** Page extract **
- - - - -

The purpose of this paper is to find the optimal debt contract with small business, regarding the issues of randomized costly verification, debt restructuring, and credit rationing. In this model, the bankruptcy decision is modeled as a strategic choice of the borrower. It is found that the bank would not randomized the costly verification even if it could, due to the asymmetric information. Any ramdomized verification will induce some type of borrowers to claim default strategically. The bank considers the bankruptcy cost in the initial credit decisions. The results show that high bankruptcy cost causes credit rationing. The optimal size of the loan decreases as bankruptcy cost increases when the bankruptcy cost is high.

It is found that the standard debt contract is the optimal contract, within the framework of debt, for small business even in the present of the randomized costly verification. This conclusion is quite different from Townsend (1979) and Williamson (1986, 1987). They conclude that the standard debt contract is optimal only with non-random costly verification. Their conclusion follows, because in their model, that the borrower is the residual claimant. In this model, however, when the small business borrowers face local non-competitive financial market, the lender is the residual claimant. Our conclusion is also the result of assuming a continuous payoff distribution, which is more realistic than the discrete payoff distribution assumed in Townsend (1979). Our result shows that strict enforcement of the debt collection law will increase banks' expected profits, which in turn facilitates lending. The higher the bankruptcy cost is, the higher the inefficiency of the lending market is. This conclusion is different from Giammarino and Nosal (1994), who suggest actions such as judicial discretion, which increase the bankruptcy cost, are beneficial because they lower the incidence of inefficient bankruptcy. This paper's result is also much stronger than that of Boyd and Smith (1994), which concludes that the standard debt contract is close to optimal because the welfare loss of imposing the standard debt contract is small.

- - - - -

** Data extract **
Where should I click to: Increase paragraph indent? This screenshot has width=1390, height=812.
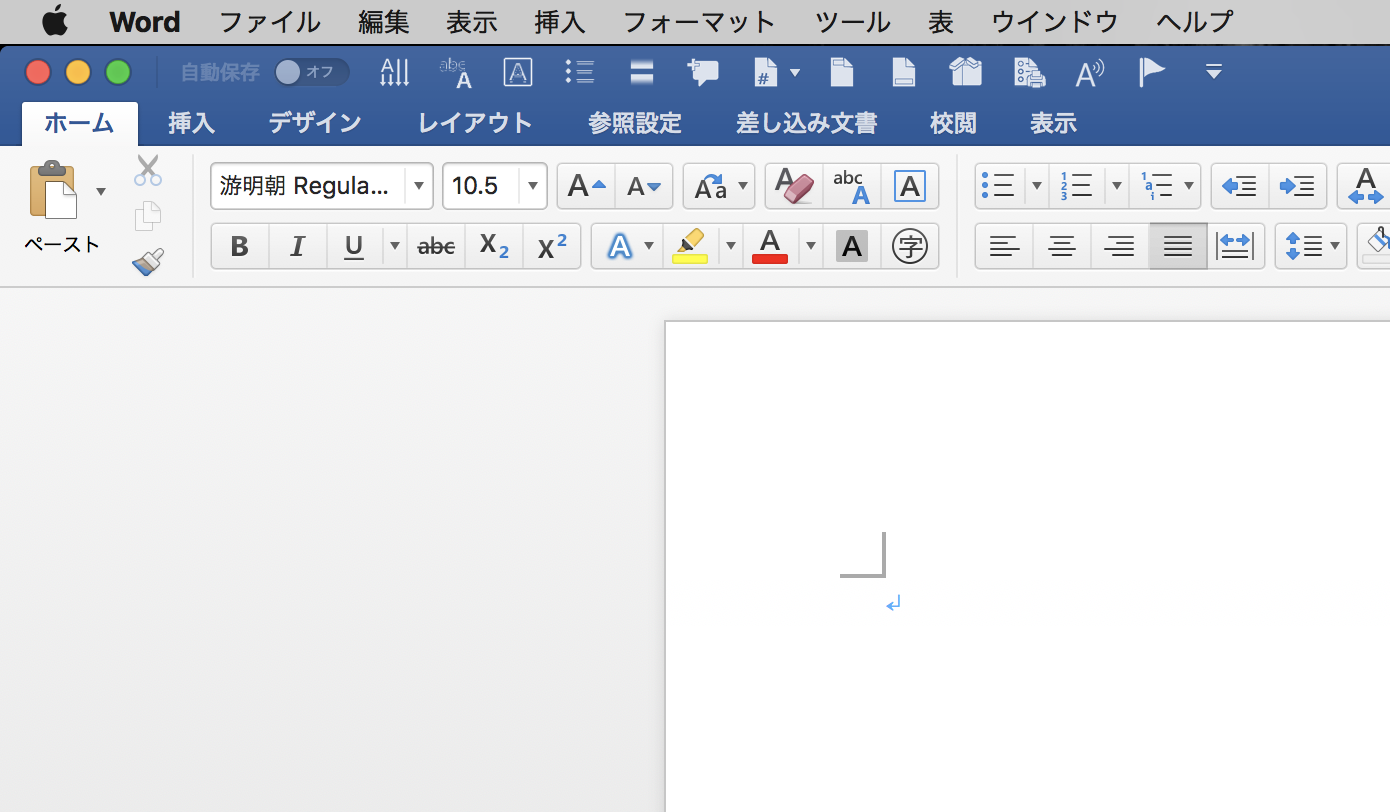(1297, 186)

- - - - -

Carry on the passage about optimal debt contracts for small business from the point where it stops. Nothing in the listing has any bearing on this.

** Answer to this exercise **
The borrower in this model does not have initial wealth, reflecting the simplified feature of small business entrepreneurs in reality. According to a Savings and Community Banker Association survey, an appreciable number of small business loans, about 42%, fail. Banks' loss exposure to small business loans is very significant. The result of this paper supports Bankruptcy Reform Act of 1994 in a way to show that the simplified bankruptcy procedure for small business has great meanings in reducing credit rationing, and consequently, enhancing lending.

This paper is organized as follows. Section 2 describes the model and its environment. The resolution of financial distress is provided in Section 3. The issues of optimal debt contract and credit rationing are addressed in Section 4. The conclusions and empirical implications are summarized in Section 5.

2. The Environment

One of the features of small business entrepreneurs is their low elasticity of demand and low collateral. They usually lack of financial expertise and credit history. However, they usually have to face some big bank that has a lot of local market power. Thus, the local financial market for those small business entrepreneurs could be approximated as a monopoly market. The bank attempts to set high rates to extract the maximum surplus associated with the relatively inelastic demand of the small business borrowers. Existence of the usury laws, which place explicit maximums on the rate of interest that may be charged on a particular type of loans or borrowers, is consistent with the above argument.

In this model, a risk neutral entrepreneur, who needs to raise external capital to fund an investment project, and a risk neutral bank is used to capture the agency relationship between a small business borrower and a monopoly lender. The borrower has no initial wealth or tradable collateral. The project payoff is normalized by its highest possible payoff and follows the uniform distribution on the interval [0,1]. The distribution of the payoff is a public knowledge. However, the realization of the payoff, denoted by r, is observable only to the borrower. The bank can observe the realized payoff by incurring a monitoring cost.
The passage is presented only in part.